Deep learning for robust detection of interictal epileptiform discharges

Abstract

Objective. Automatic detection of interictal epileptiform discharges (IEDs, short as 'spikes') from an epileptic brain can help predict seizure recurrence and support the diagnosis of epilepsy. Developing fast, reliable and robust detection methods for IEDs based on scalp or intracranial electroencephalogram (iEEG) may facilitate online seizure monitoring and closed-loop neurostimulation. Approach. We developed a new deep learning approach, which employs a long short-term memory network architecture ('IEDnet') and an auxiliary classifier generative adversarial network (AC-GAN), to train on both expert-annotated and augmented spike events from iEEG recordings of epilepsy patients. We validated our IEDnet with two real-world iEEG datasets, and compared IEDnet with the support vector machine (SVM) and random forest (RF) classifiers on their detection performances.

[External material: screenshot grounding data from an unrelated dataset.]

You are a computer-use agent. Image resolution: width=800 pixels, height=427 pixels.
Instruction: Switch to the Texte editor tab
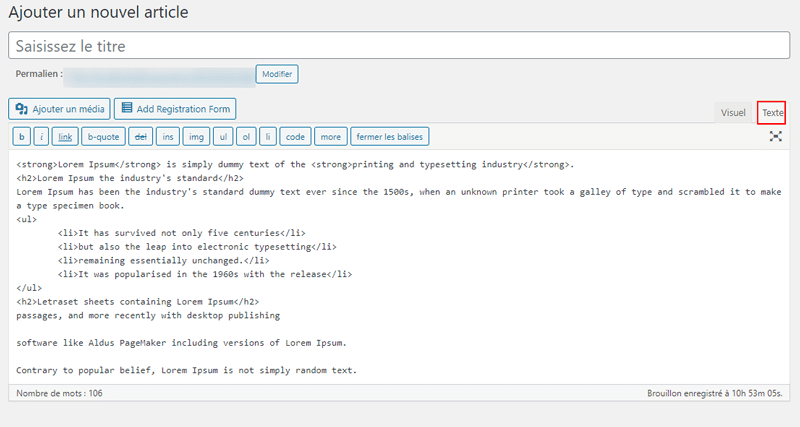(772, 113)
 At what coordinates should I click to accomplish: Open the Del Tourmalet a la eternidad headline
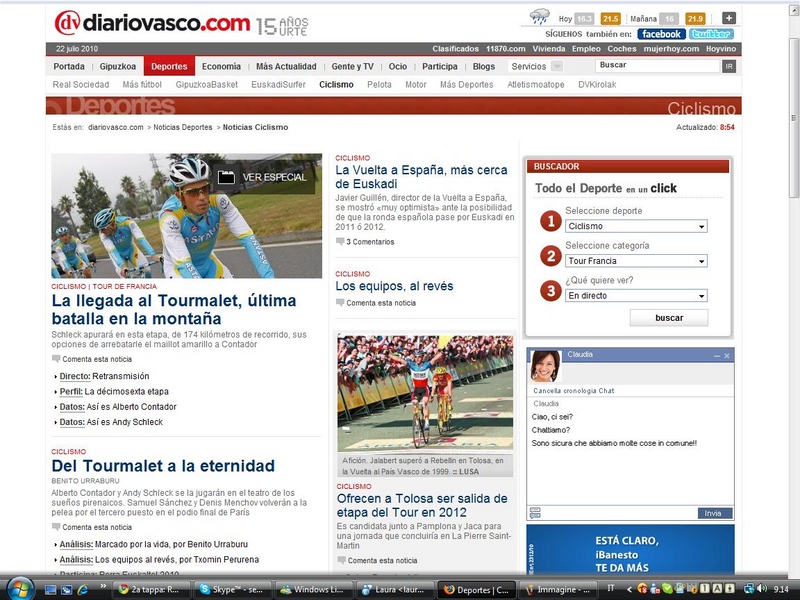(163, 466)
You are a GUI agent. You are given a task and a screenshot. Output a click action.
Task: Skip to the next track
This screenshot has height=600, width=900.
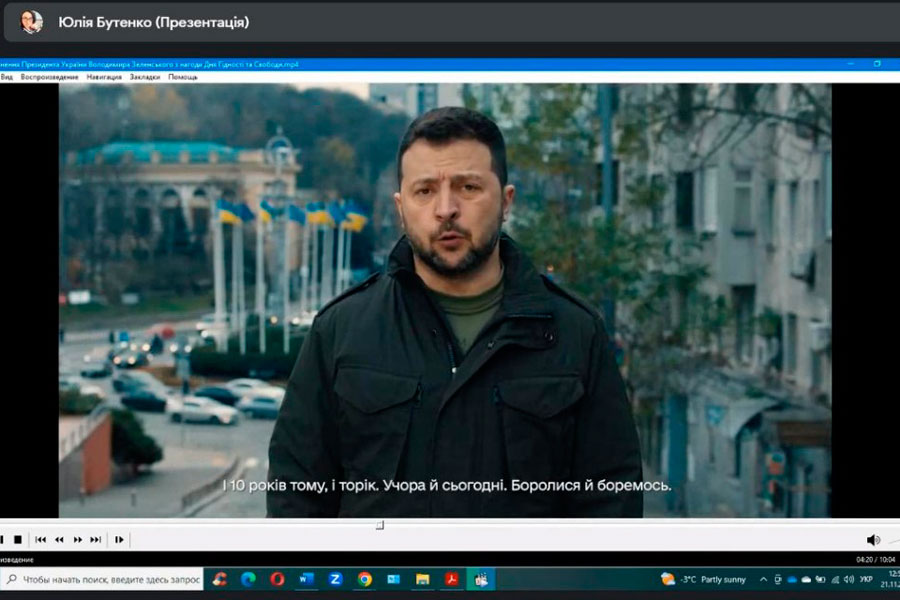(96, 540)
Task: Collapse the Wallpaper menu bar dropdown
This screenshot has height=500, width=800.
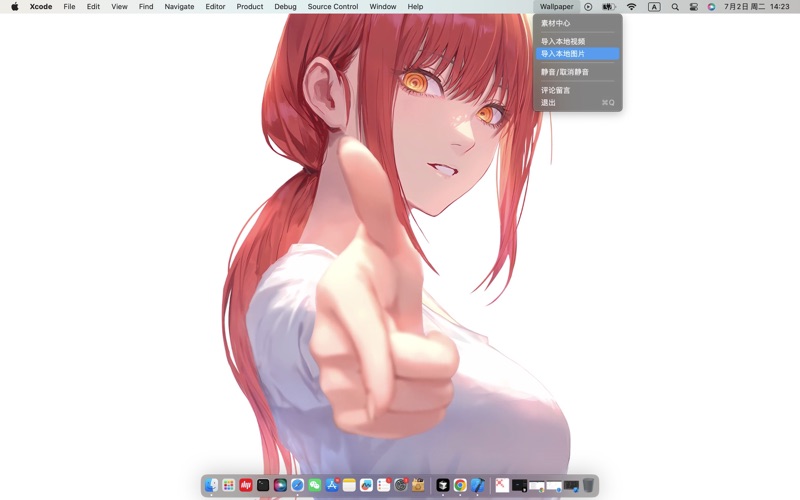Action: [557, 7]
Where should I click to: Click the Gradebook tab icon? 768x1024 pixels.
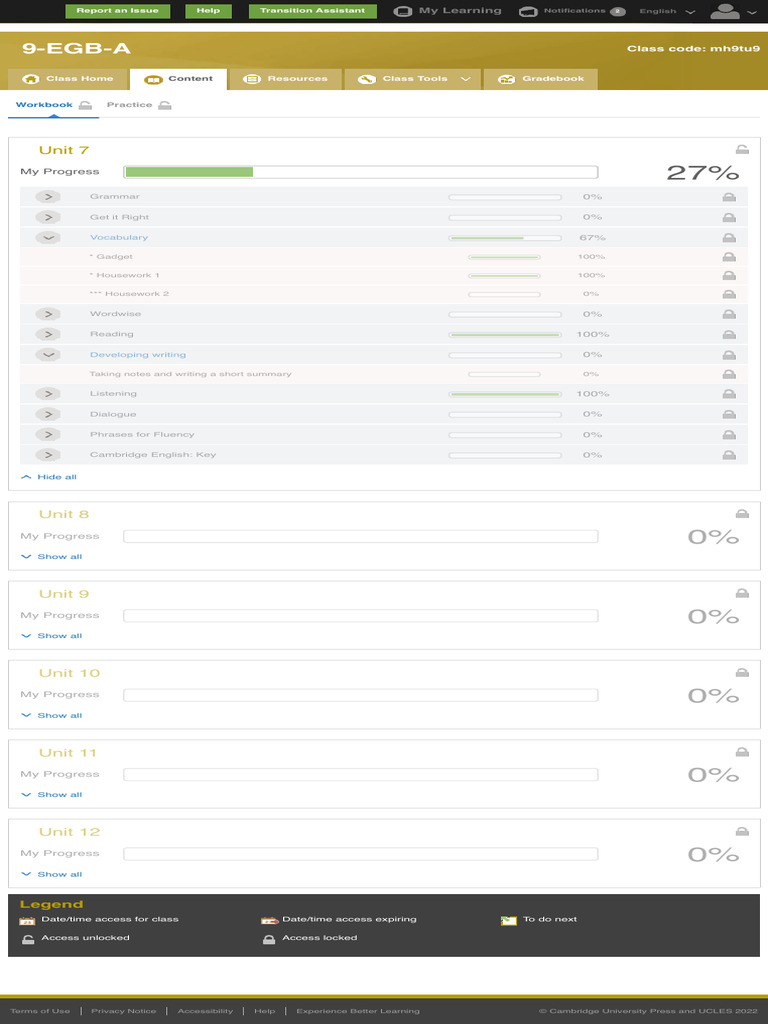click(506, 79)

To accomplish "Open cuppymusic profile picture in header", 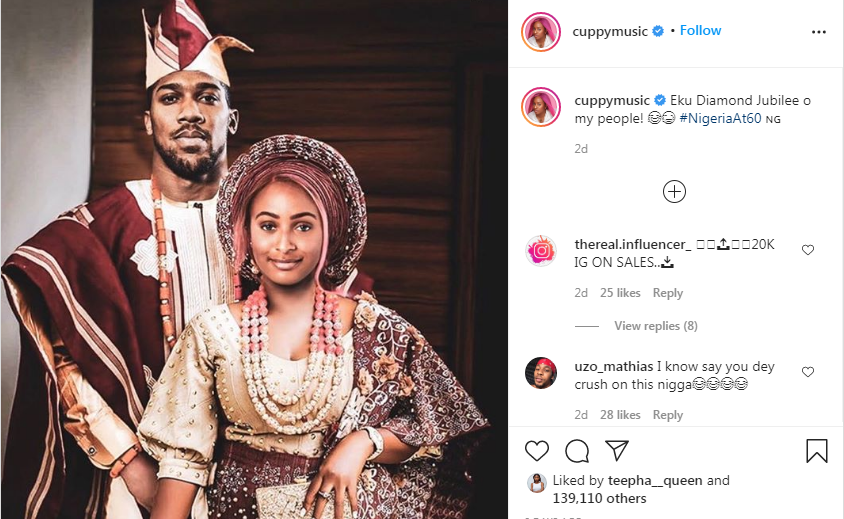I will pyautogui.click(x=540, y=32).
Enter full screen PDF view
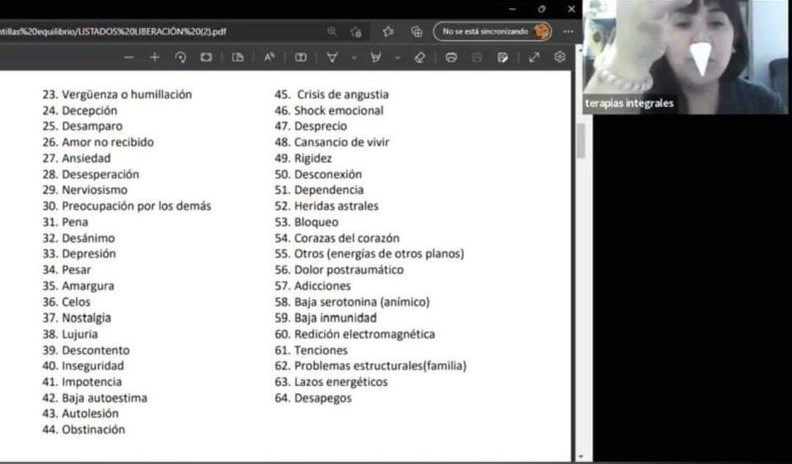 point(535,58)
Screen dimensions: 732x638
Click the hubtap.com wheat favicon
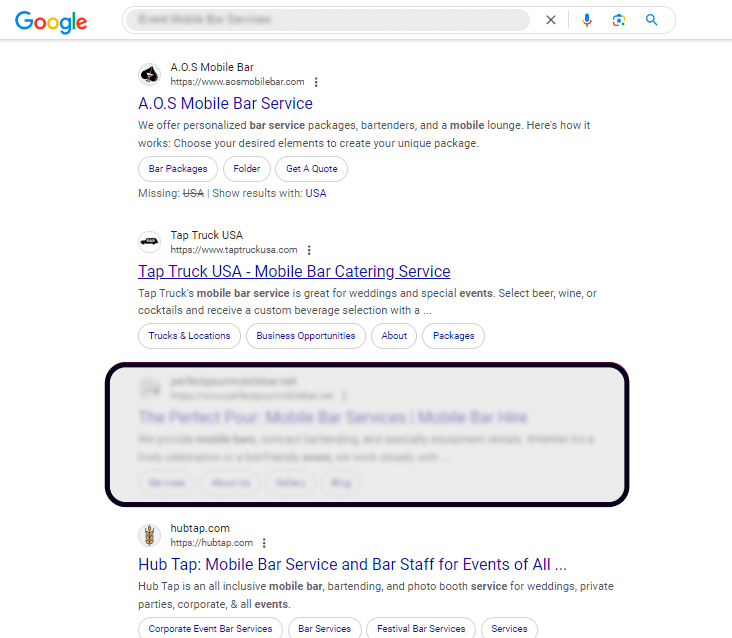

Main results. IEDnet achieved excellent cross-validated detection performances in terms of both sensitivity and specificity, and outperformed SVM and RF. Synthetic spike samples augmented by AC-GAN further improved the detection performance. In addition, the performance of IEDnet was robust with respect to the sampling frequency and noise. Furthermore, we demonstrated the cross-institutional generalization ability of IEDnet while testing between two datasets. Significance. IEDnet achieves excellent detection performances in identifying interictal spikes. AC-GAN can produce augmented iEEG samples to improve supervised deep learning.